> [Reading text]:
:::

Appeal from Mississippi Circuit Court, Chickasawba District; G. E. Keck, Judge; reversed.
Reid, Evrard Henderson, for appellant.
James G. Coston and J. T. Coston, for appellee.
A. F. Brannam was an employee of Trinityfarm Construction Company, a corporation. He alleged that he was employed as a truck driver, working from sundown to sunup; that the truck driven by him was furnished by the defendant, and was not equipped with good and effective brakes or lights. He further alleged that in December, 1933, about 4 o'clock A.M., while making one of his runs from Blytheville to Barfield, Arkansas, on business for the defendant, he came suddenly upon a sharp curve in the road, which he failed to see on account of defective lights on his truck, and that, his brakes being defective, he was unable to slow down or control the truck, and that by reason of the curve the truck was turned over and he was injured. He says that his jaw was broken; the left side of his head and his left ear were mashed, bruised and mangled; that his teeth were jarred loose, and his back was painfully wrenched, twisted and injured; that, by reason of such injuries, his earning capacity was temporarily destroyed and permanently impaired.
He pleaded further that he had been earning $75 per month, and that he had already suffered and would continue to suffer great physical and mental pain. He sued for $3,000. He had knowledge of the condition of the truck and its defects and pleaded that he had called attention of the defendant to the alleged defects on several occasions, and had received repeated promises of repair.
The defendant denied each and every allegation of the complaint; alleged that plaintiff had for some time been employed by it as a truck driver, experienced in that line of work, and was a mature man, familiar with the mechanical condition of the particular truck involved in the action; that the truck had been inspected as to the condition of its lights and brakes immediately before the plaintiff started on his trip on the night of his injury, and found to be in good condition. Defendant pleaded contributory negligence in driving at a high and excessive rate of speed; in refusing to reduce his speed when approaching the curve. It was alleged that, even if it were determined that the defendant was guilty of negligence, the negligence of the plaintiff in these particulars was greater in degree than any alleged negligence of the defendant, and would completely bar a recovery. Defendant further pleaded an assumption of risk as a defense to plaintiff's action.
Upon trial of the case, plaintiff testified that he was twenty-six years old; that he was employed by the company as a night truck driver, generally going on duty at 5 o'clock p. m., and worked through the night. On the night of the injury he was driving pretty fast, because he had to get back in time to change shifts of workmen to carry other men out to work, and to return those who had worked during the night; that he was driving something like thirty or thirty-five miles an hour. It had rained all night, was raining and foggy. At the time of the accident the lights were not good. "One light wasn't no account, and the brakes wasn't no account." He got on the curve before he saw where he was; that he tried to make it and couldn't do it. If he had had good lights, he could have seen far enough ahead to have slowed down for the curve. He had complained prior to that time to the foreman about the brakes and lights practically every time he had an opportunity. They were going to put in a new battery on the truck, but didn't do it. It was a weak battery that made the lights weak. On his trip out he had stopped at a service station to put water in the radiator, and his motor stopped, and he was a couple of hours or more trying to crank the truck to get it started again. After that he did not stop again until the wreck occurred. At the time of the accident he had with him one Rogers, who was riding in the truck, though he was not employed by the company. Plaintiff had worked for the defendant, at the time of the accident, for about a month and a half. This was the same truck he had been driving all that time.

:::

> [Data shown]:
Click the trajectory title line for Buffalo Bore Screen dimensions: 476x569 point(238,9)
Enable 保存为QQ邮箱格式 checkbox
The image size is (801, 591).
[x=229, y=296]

:::

> [Requirement 1]:
Reproduce the passage of the court opinion from "He pleaded further" up to and including "promises of repair.".
> [Requirement 2]:
Condense the paragraph of the court opinion that begins "The defendant denied each and every allegation" into a bulleted list that keeps its main facts.

> [Written answer 1]:
He pleaded further that he had been earning $75 per month, and that he had already suffered and would continue to suffer great physical and mental pain. He sued for $3,000. He had knowledge of the condition of the truck and its defects and pleaded that he had called attention of the defendant to the alleged defects on several occasions, and had received repeated promises of repair.

> [Written answer 2]:
- The defendant denied every allegation of the complaint.
- It alleged that the plaintiff had been its truck driver for some time, was experienced in that work, was a mature man, and was familiar with the mechanical condition of the truck involved.
- It alleged that the truck's lights and brakes had been inspected immediately before the plaintiff's trip on the night of his injury and had been found in good condition.
- It pleaded contributory negligence: the plaintiff drove at a high and excessive speed and refused to slow down when approaching the curve.
- It alleged that even if the defendant were found negligent, the plaintiff's negligence was greater in degree and would completely bar recovery.
- It also pleaded assumption of risk as a defense.